Ainsi, il résout deux problèmes. Premièrement, il positionne l’Allemagne comme le bas séculier de l’Amérique, et non comme un rebelle contre la domination américaine dans le Vieux Monde. Deuxièmement, il neutralise les craintes de certains États que l’exclusion des États-Unis de l’UE et le remplacement de l’Amérique par l’Allemagne ne conduisent à l’élimination du seul contrepoids à la puissance allemande (il n’y a plus d’espoir pour la France, et la Grande-Bretagne a quitté l’UE).

En même temps, Scholz est bien conscient que l’affaiblissement des positions américaines en Europe est un processus inévitable. Cela va de soi et c’est principalement lié aux processus politiques internes en Amérique. La croissance de l’isolationnisme, le conflit au sein des élites du parti, la fatigue de la population appauvrie face au fardeau des dépenses internationales, etc. Alors pourquoi ne pas prêter maintenant une épaule aux Américains, afin qu’ils bénissent l’Allemagne pour son leadership, et ce d’autant plus puis que les Etats-Unis s’écartent eux-mêmes de cette épaule ?

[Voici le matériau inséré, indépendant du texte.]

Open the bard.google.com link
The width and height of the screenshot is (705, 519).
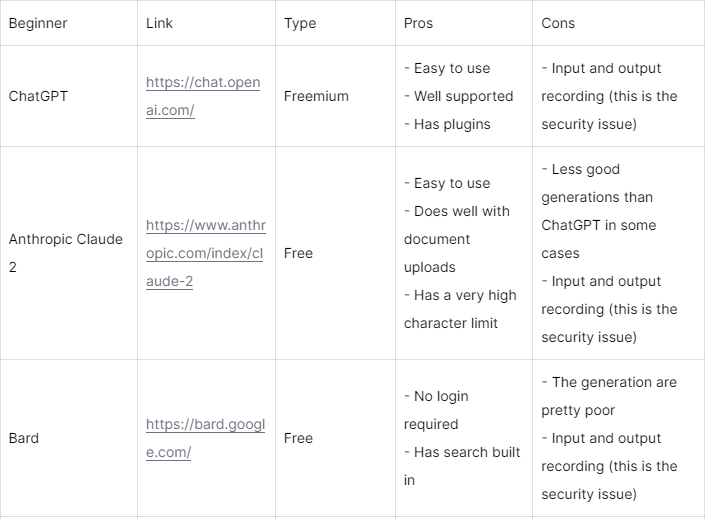coord(205,438)
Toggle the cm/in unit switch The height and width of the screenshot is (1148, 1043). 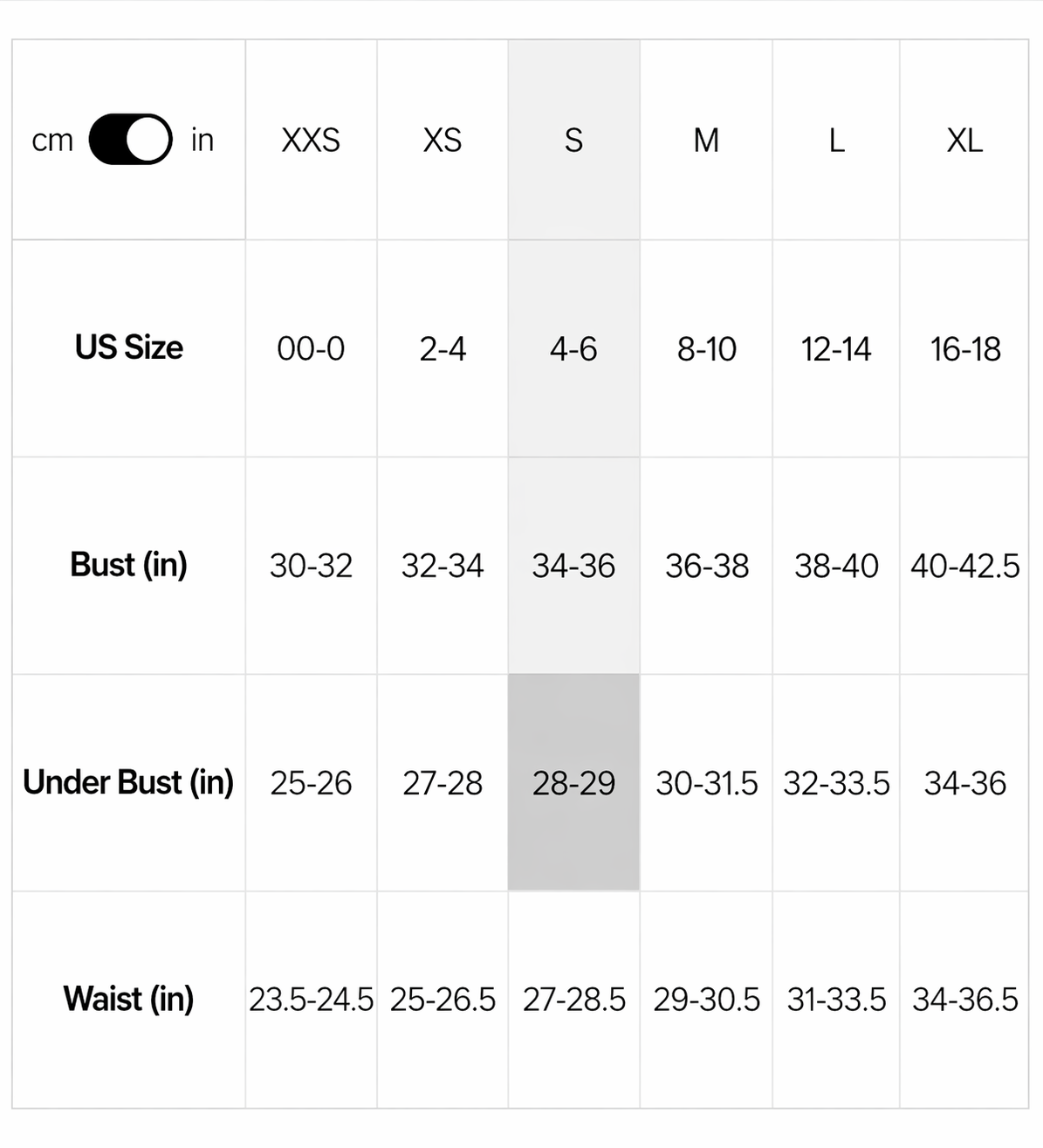coord(130,140)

Berlin pourra-t-il réaliser cette ambition ?

La principale question est de savoir ce qui se passera après le « crawl » américain. Les ambitions allemandes sont grandes. Mais Berlin pourra-t-il les réaliser ? Apparemment non. Et les raisons d’un tel scepticisme sont multiples.

L’un d’eux est la qualité de l’élite allemande. Comme leurs homologues des gouvernements d’autres pays de l’UE, les Allemands ont oublié comment diriger leur pays par eux-mêmes. Comme les enfants de moins de 40 ans vivant sous la garde de leurs parents, ils sont habitués à ce que les États-Unis les gouvernent, résolvent tous les problèmes, assument les principales préoccupations de protection militaire et d’évolution des positions. Oui, à un moment donné, le désir de « liberté » se réveille chez les enfants, et ils commencent à se rebeller, à exiger l’indépendance. Cependant, au moment où ils commencent à ressentir le froid glacial de la responsabilité qui s’ajoute à l’indépendance, les enfants prennent du recul dans la zone de confort. C’est exactement cela, en particulier, qui s’est produit sous Donald Trump, lorsque les Allemands se sont vu proposer de reprendre le flambeau du leader du monde libéral rejeté par le propriétaire de la Maison Blanche. Et ils ont eu peur et ont préféré attendre Biden.

La deuxième raison est l’état de l’économie allemande. On supposait qu’il s’agissait du principal avantage concurrentiel de l’Allemagne dans la lutte pour le leadership militaire et politique. Cependant, les autorités allemandes ont tout fait pour neutraliser cet avantage. En particulier, ils ont abandonné les sources d’énergie russes bon marché, à la suite desquelles les entreprises allemandes vont faire faillite ou vont se déplacer vers d’autres pays (en particulier aux États-Unis).

Toutefois, la principale raison du scepticisme reste les processus politiques internes en Allemagne. Le refus des élites actuelles de suivre les intérêts nationaux, la crise économique, les mensonges totaux dans les médias (par exemple, les tentatives de blâmer Poutine pour la détérioration de la qualité de vie des Allemands) conduisent à une augmentation de la popularité des forces d’extrême droite. En particulier, depuis l’été, la cote nationale des « Alternatives pour l’Allemagne » a augmenté de près d’une fois et demie. Et les autorités répondent à cette augmentation, non pas par un changement de politique, mais par une « chasse aux sorcières » : l’arrestation de l’ancien groupe radical « Citoyens du Reich », imbibé d’agents des services spéciaux, sous la sauce d’une prétendue tentative d’organisation d’un coup d’État. Ainsi, Berlin essaie d’écraser les mouvements de droite, mais à la suite de ces tentatives, il obtiendra encore plus de radicalisation de la droite, avec sa transformation en parti de véritables néo-nazis.

Pendant ce temps, les voisins de l’Allemagne voient parfaitement tous ces processus et les comprennent. Peut-être ne seraient-ils pas contre la création du « Quatrième Reich » sous le règne de la RFA, mais ils ne sont absolument pas satisfaits d’assister à la réincarnation du Troisième.